When it comes to editing, I essentially distinguish among four different types: (1) editing a text composed in its original language, (2) editing a text that is purely linguistic in nature, (3) editing the translation of a technical text, and (4) editing the translation of a novel. Before the selection of an editor, it makes absolute sense to consider the kind of editing required and to communicate this information over the course of making inquiries. And because the time expenditure involved will vary, it is also entirely appropriate to expect differing prices for the various kinds of editing work.
Editing a text composed in the original language
Sooner or later, every author, at the very least, ought to be aware that any book, be it a novel or nonfiction work, will require thorough editing prior to publication. Test readers whose task is simply to peruse the text are also useful, but a professional can extract significantly more from the draft. Good editors do not, by any means, impose their own style on the author. Instead, the editor polishes the author’s work and notes illogical or unclear passages, because that is precisely what could befall subsequent readers. After editing has been completed, the author revises the text, then sends it back (one hopes) for proofreading. While I myself do not offer this kind of editing, I will nevertheless gladly recommend a suitable colleague as needed.
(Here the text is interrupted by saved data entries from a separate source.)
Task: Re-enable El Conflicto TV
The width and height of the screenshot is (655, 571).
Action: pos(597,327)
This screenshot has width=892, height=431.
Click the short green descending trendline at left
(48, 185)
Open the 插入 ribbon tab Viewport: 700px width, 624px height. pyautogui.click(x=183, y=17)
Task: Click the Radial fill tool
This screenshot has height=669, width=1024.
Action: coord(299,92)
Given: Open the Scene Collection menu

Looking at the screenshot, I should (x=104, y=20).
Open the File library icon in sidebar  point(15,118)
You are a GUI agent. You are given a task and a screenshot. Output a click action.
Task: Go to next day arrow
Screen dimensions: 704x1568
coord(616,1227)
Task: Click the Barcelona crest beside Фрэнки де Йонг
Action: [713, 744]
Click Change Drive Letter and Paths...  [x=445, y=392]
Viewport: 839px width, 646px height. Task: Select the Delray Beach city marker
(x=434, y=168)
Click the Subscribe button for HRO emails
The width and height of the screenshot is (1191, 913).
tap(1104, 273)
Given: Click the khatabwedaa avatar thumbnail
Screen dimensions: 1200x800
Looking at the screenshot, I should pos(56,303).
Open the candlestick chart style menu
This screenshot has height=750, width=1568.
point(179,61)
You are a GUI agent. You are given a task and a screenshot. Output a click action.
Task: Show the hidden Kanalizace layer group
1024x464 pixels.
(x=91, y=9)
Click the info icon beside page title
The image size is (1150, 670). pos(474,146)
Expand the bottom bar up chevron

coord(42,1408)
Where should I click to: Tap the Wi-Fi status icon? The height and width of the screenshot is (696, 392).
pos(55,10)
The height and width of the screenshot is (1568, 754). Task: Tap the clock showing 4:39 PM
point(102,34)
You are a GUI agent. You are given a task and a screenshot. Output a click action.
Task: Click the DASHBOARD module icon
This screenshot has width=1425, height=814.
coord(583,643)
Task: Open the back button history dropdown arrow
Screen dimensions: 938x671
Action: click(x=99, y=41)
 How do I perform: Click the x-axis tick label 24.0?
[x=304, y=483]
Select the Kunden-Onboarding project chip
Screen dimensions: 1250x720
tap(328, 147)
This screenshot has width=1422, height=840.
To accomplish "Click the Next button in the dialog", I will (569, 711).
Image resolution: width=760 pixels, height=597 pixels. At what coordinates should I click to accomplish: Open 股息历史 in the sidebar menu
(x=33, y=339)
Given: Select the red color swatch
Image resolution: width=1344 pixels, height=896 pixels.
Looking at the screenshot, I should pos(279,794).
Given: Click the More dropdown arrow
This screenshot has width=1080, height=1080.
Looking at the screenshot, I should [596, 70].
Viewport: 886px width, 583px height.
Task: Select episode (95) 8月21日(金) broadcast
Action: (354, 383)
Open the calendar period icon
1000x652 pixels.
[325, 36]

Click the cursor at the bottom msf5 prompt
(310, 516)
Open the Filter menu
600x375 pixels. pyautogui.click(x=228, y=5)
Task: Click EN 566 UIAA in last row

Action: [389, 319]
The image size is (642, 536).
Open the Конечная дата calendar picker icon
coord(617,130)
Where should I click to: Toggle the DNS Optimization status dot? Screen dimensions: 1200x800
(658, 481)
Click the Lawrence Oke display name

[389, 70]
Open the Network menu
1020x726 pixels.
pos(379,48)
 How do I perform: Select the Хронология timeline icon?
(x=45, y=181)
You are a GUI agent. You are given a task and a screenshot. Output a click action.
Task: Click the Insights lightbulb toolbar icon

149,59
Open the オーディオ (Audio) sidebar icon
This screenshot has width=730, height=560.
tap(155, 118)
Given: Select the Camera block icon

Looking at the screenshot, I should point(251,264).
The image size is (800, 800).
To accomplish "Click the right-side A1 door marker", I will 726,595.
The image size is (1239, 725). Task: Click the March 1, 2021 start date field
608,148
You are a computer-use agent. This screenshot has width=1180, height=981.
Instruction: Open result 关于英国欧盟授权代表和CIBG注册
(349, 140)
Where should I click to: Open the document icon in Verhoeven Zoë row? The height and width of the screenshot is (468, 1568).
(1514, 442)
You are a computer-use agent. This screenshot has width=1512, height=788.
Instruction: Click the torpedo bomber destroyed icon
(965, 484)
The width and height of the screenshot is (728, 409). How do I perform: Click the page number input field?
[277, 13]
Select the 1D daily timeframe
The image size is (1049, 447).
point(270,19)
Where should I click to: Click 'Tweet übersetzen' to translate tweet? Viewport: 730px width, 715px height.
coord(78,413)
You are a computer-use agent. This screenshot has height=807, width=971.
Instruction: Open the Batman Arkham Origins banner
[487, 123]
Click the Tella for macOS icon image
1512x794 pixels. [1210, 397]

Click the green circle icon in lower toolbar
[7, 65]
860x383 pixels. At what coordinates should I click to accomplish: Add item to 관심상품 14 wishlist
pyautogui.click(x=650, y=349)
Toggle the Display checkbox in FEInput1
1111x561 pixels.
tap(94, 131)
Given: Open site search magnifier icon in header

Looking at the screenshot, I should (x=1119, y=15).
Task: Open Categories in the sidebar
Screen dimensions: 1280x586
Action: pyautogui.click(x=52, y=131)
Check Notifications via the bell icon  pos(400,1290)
Purely linguistic editing of a technical text is applicable in the case of academic work, for example. In this case, no content editing at all is permitted, for the content of academic work must originate from the student alone. But proofreading is allowed, as well as linguistic editing, e.g. if the student has composed the work in a language that isn’t their native tongue. In this way, the editor simply smooths out the style but refrains from marking any illogical passages or evaluating the work’s content. Depending on the quality of the text, for linguistic editing of this sort, I charge 4–7 Euro net per page (1,500 characters).
Editing the translation of a technical text
When editing a translation the editor, who is a translator in the commensurate language direction and specialization, compares the translation with the original text, sentence by sentence. The purpose is to verify that absolutely nothing has been overlooked or forgotten, that no information is missing, and that no errors have been carried over. After all, in technical texts, the information is the most important element! Translation editing of this kind is relatively laborious and normally compensated by the half-word or line price of the translation.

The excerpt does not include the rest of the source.